Train
We can access the training by a train operation. This operation accepst four input variables and forwards a potter (AbstractPotentialManager) object.
For the input variables,
potter:
The potential manager. See Potentials for more details.
dataset:
The dataset. See Trainers for more details.
trainer:
The trainer configuration that defines the commands and the model configuration.
scheduler:
Any scheduler. In general, the training needs a GPU-scheduler.
Note
The name in potter and trainer should be the same.
Extra parameters,
size:
Number of models trained at the same time. This is useful when a committee needs later for uncertainty estimation.
init_models:
A List of model checkpoints to initialise model parameters.
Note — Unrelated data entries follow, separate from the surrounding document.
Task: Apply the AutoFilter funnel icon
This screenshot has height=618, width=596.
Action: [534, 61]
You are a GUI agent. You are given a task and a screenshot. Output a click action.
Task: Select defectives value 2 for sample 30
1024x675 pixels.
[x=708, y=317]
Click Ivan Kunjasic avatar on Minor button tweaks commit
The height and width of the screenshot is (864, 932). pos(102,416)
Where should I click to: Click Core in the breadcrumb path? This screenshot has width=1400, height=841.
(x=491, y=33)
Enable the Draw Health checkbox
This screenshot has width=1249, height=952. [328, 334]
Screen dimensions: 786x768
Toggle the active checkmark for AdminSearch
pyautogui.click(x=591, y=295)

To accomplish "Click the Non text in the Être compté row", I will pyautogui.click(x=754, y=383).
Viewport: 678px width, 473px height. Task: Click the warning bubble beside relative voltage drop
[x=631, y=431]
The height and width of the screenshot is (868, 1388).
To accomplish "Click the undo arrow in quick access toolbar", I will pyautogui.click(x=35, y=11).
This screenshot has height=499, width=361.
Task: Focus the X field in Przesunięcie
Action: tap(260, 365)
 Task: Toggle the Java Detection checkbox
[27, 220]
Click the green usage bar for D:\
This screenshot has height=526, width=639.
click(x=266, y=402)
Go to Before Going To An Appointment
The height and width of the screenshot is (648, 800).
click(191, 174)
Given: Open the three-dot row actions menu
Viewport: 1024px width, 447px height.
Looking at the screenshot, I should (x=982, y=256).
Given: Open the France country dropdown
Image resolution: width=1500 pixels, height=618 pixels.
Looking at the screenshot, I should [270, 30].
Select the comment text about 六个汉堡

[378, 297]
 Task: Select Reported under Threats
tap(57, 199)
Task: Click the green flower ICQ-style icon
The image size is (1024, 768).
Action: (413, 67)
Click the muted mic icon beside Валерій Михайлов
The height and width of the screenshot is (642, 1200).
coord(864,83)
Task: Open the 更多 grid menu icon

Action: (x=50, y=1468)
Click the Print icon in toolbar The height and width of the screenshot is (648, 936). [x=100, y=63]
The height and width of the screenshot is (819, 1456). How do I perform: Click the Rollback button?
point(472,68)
The number should be the same as size.
Session Configuration
variables:
dataset:
type: dataset
name: xyz
dataset_path: ./dataset
train_ratio: 0.9
batchsize: 16
# random_seed: 1112 # Set this if one wants to reproduce results
potter:
type: potter
name: deepmd
params:
backend: lammps
command: "lmp -in in.lammps 2>&1 > lmp.out"
type_list: ["H", "O"]
trainer:
type: trainer
name: deepmd
command: dp
config: ${json:./config.json}
train_epochs: 500
# random_seed: 1112 # Set this if one wants to reproduce results
scheduler_gpu:
type: scheduler
backend: slurm
partition: k2-gpu
time: "6:00:00"
ntasks: 1
cpus-per-task: 4
mem-per-cpu: 4G
gres: gpu:1
environs: "conda activate deepmd\n"
operations:
train:
type: train
potter: ${vx:potter}
dataset: ${vx:dataset}
trainer: ${vx:trainer}
scheduler: ${vx:scheduler_gpu}
size: 4
init_models:
- ./model.ckpt
sessions:
_train: train